What is needed:
Quote the records from the line that contains "Viewport: 676px width, 422px height." through the end of the records, including both ends, and leave the pictures out of your answer.

Dataset entries:
★ ★ ★ ★

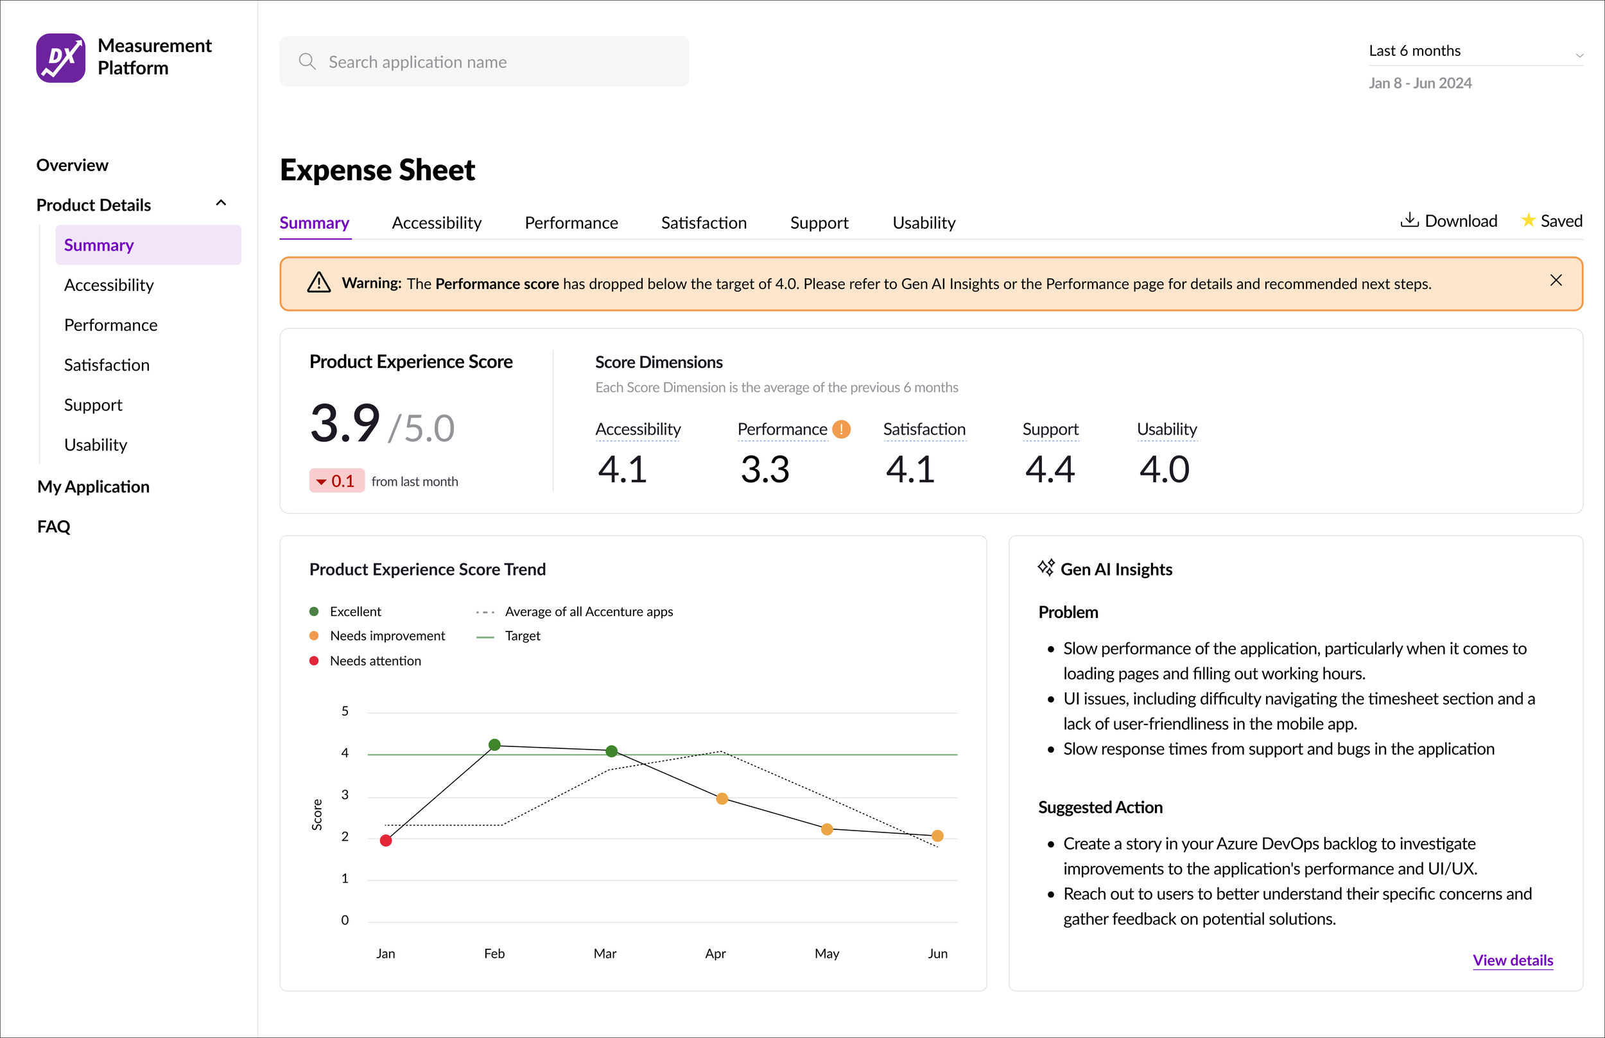The image size is (1605, 1038).
Task: Click the Gen AI Insights sparkle icon
Action: tap(1046, 568)
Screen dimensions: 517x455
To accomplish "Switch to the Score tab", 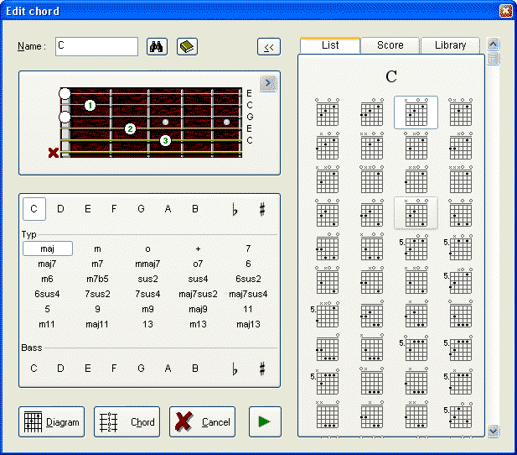I will click(390, 45).
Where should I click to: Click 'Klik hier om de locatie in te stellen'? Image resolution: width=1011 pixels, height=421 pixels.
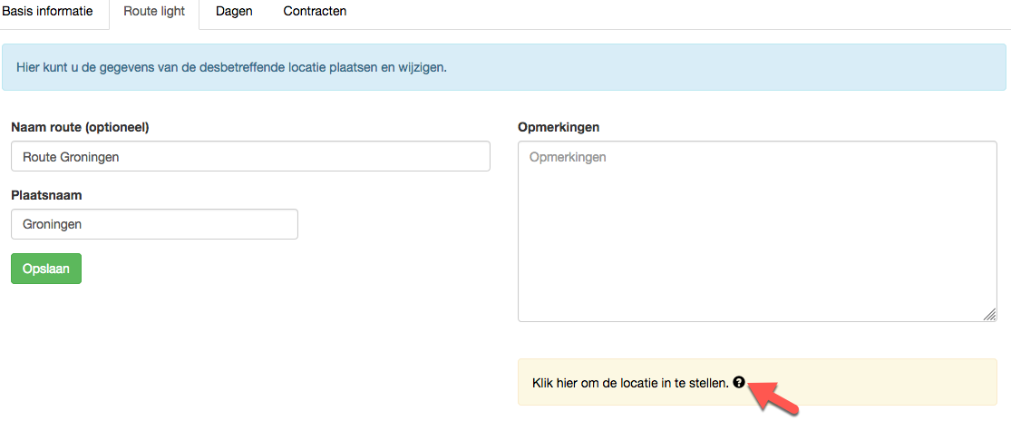[x=630, y=383]
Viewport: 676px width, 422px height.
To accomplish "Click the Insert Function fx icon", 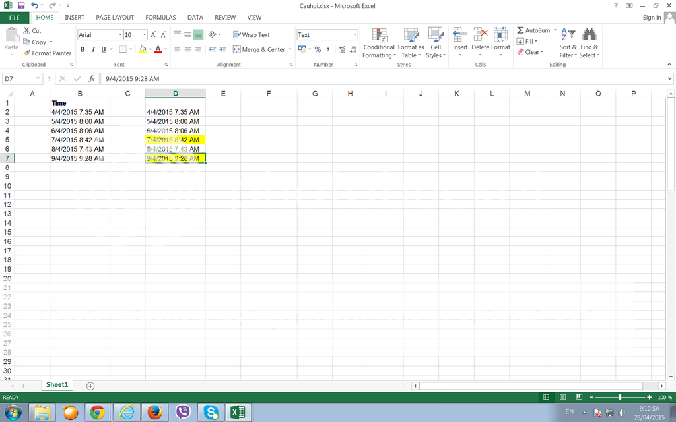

★ ★ ★ ★

Result below:
Viewport: 676px width, 422px height.
To accomplish "Click the Insert Function fx icon", 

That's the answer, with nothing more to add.